» Page text:
Skip to main content

SCOREBOARD

Rourke readying for NFL Draft process

Published

With the NCAA college football season officially over, the countdown is on towards the 2025 NFL Draft, which starts April 24 in Green Bay.

For Indiana quarterback Kurtis Rourke of Oakville, Ont., the road to that date is going to look a little different than most NFL prospects.

Rourke revealed on Jan. 3 through his agent that he had played the entire season with a torn ACL, an injury suffered in July to the same knee he’d torn in 2022 when he was at Ohio University.

So, Rourke will skip the East-West Shrine Game at the end of January altogether while recovering from surgery he had on Jan. 8, but does plan on attending the NFL Combine at the end of February, even though he won’t be able to participate in workouts.

There he will meet with teams who can request medical information, which will go a long way towards influencing his draft stock.

Based on conversations with current and former NFL scouts and executives, Rourke’s injury is likely to cost him some draft position, moving him from a possible third- to fifth-round pick to more likely a fifth- to seventh-round selection.

If teams are satisfied with what they learn medically, there’s no reason to believe Rourke doesn’t remain a viable NFL draft pick, given what he showed this past season. He’ll also have a chance to make an impression on teams through the interview process.

With NFL height and size (6-foot-5, 223 pounds), teams that liked him before the injury will still like him. They simply may have to wait longer on his development, given the expected time of recovery from ACL surgery. (When Rourke suffered his first ACL tear at the end of November 2022, he wasn’t cleared for play until the latter stages of August 2023.)

Stored records:
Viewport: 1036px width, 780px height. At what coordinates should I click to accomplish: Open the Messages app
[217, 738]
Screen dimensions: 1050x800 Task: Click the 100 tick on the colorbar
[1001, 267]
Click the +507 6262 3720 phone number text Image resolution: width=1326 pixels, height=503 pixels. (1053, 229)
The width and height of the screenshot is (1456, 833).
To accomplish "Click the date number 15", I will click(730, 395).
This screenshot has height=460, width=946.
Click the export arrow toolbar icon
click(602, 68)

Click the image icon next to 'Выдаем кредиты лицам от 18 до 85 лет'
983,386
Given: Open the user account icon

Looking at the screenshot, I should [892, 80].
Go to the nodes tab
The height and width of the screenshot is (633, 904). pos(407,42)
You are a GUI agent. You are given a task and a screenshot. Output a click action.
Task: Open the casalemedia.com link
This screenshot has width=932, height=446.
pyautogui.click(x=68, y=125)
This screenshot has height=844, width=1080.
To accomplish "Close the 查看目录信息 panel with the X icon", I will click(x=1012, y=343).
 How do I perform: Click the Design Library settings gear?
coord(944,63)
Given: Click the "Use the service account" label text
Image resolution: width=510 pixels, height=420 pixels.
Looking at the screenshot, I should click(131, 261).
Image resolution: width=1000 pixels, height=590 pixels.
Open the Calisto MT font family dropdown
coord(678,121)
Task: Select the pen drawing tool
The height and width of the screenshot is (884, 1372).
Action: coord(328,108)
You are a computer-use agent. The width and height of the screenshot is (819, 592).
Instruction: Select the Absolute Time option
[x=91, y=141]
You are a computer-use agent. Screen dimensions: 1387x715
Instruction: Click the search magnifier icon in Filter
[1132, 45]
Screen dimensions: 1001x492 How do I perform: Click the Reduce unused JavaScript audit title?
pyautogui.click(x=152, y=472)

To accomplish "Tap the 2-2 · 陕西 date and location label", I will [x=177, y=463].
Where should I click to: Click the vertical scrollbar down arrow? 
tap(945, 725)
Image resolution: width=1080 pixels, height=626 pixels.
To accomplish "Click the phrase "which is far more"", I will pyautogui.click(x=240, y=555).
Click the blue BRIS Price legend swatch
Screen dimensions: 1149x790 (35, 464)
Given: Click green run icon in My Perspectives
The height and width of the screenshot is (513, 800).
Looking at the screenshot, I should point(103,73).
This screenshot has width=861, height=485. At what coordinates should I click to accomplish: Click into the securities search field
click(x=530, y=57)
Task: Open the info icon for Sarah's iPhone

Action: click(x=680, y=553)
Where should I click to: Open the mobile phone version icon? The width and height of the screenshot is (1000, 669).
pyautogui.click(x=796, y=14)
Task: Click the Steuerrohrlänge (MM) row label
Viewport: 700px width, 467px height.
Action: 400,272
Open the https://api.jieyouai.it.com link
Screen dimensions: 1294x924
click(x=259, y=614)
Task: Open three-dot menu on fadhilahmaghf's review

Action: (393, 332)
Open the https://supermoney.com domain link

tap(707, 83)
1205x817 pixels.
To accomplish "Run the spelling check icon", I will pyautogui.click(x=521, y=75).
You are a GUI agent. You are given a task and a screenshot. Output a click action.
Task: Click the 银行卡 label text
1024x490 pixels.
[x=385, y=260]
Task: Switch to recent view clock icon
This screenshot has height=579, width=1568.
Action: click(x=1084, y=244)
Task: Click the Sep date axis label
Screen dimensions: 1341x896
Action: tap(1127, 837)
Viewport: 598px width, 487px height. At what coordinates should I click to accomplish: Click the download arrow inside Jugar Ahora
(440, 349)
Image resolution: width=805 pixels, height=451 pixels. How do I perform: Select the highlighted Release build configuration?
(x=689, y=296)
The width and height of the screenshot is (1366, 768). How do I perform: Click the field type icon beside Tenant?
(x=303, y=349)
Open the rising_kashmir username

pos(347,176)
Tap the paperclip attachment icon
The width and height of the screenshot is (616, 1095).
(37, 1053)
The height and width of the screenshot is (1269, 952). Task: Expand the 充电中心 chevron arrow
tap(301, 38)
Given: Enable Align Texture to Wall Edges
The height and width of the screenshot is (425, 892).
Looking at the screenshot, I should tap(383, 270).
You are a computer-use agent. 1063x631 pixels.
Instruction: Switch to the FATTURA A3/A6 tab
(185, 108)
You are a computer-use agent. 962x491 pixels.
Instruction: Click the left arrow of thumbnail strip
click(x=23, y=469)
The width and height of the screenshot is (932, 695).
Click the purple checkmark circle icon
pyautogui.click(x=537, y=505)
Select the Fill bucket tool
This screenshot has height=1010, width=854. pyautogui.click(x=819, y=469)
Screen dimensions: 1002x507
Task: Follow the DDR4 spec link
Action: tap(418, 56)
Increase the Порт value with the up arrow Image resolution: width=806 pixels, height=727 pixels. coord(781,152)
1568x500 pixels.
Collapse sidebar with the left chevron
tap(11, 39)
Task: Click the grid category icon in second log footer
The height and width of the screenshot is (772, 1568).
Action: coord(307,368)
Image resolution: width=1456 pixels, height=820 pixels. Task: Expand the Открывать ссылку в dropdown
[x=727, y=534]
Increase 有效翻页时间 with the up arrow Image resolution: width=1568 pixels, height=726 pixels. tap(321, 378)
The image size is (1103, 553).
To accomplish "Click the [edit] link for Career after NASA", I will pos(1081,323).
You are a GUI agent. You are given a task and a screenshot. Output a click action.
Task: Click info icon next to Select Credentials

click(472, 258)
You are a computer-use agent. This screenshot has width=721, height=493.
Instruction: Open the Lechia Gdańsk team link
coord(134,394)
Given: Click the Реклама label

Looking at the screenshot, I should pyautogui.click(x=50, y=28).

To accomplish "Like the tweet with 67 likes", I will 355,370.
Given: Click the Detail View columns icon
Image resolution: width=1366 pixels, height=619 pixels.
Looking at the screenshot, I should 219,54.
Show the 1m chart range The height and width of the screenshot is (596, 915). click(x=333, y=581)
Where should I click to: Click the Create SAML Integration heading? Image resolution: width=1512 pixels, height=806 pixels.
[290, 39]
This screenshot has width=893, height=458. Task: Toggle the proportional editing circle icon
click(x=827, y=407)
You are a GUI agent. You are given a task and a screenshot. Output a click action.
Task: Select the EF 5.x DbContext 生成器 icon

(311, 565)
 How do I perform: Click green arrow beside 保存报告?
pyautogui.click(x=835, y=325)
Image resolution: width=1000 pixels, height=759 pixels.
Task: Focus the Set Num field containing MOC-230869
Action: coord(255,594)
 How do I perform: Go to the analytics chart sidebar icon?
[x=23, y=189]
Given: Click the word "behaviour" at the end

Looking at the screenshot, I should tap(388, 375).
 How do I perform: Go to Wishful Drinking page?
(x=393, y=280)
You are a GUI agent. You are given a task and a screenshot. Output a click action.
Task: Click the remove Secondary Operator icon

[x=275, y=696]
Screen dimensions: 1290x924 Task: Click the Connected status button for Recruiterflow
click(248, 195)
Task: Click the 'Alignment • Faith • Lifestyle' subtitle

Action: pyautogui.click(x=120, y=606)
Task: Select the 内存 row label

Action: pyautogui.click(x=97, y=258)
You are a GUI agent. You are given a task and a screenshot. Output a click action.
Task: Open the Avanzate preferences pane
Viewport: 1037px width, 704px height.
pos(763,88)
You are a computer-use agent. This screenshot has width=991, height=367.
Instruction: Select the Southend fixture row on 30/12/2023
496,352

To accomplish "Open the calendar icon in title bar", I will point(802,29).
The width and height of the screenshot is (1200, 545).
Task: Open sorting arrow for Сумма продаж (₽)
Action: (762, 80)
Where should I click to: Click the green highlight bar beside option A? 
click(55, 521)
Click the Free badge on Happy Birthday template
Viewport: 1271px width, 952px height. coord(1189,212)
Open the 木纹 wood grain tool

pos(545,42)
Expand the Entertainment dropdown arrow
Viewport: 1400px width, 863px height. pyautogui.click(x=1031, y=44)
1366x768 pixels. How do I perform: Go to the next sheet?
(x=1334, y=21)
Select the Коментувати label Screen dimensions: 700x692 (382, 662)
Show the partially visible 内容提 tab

» Required action:
Can you copy the entire article on Kurtis Rourke's NFL Draft preparation word for word? None of the material matters here.

» Answer below:
Skip to main content

SCOREBOARD

Rourke readying for NFL Draft process

Published

With the NCAA college football season officially over, the countdown is on towards the 2025 NFL Draft, which starts April 24 in Green Bay.

For Indiana quarterback Kurtis Rourke of Oakville, Ont., the road to that date is going to look a little different than most NFL prospects.

Rourke revealed on Jan. 3 through his agent that he had played the entire season with a torn ACL, an injury suffered in July to the same knee he’d torn in 2022 when he was at Ohio University.

So, Rourke will skip the East-West Shrine Game at the end of January altogether while recovering from surgery he had on Jan. 8, but does plan on attending the NFL Combine at the end of February, even though he won’t be able to participate in workouts.

There he will meet with teams who can request medical information, which will go a long way towards influencing his draft stock.

Based on conversations with current and former NFL scouts and executives, Rourke’s injury is likely to cost him some draft position, moving him from a possible third- to fifth-round pick to more likely a fifth- to seventh-round selection.

If teams are satisfied with what they learn medically, there’s no reason to believe Rourke doesn’t remain a viable NFL draft pick, given what he showed this past season. He’ll also have a chance to make an impression on teams through the interview process.

With NFL height and size (6-foot-5, 223 pounds), teams that liked him before the injury will still like him. They simply may have to wait longer on his development, given the expected time of recovery from ACL surgery. (When Rourke suffered his first ACL tear at the end of November 2022, he wasn’t cleared for play until the latter stages of August 2023.)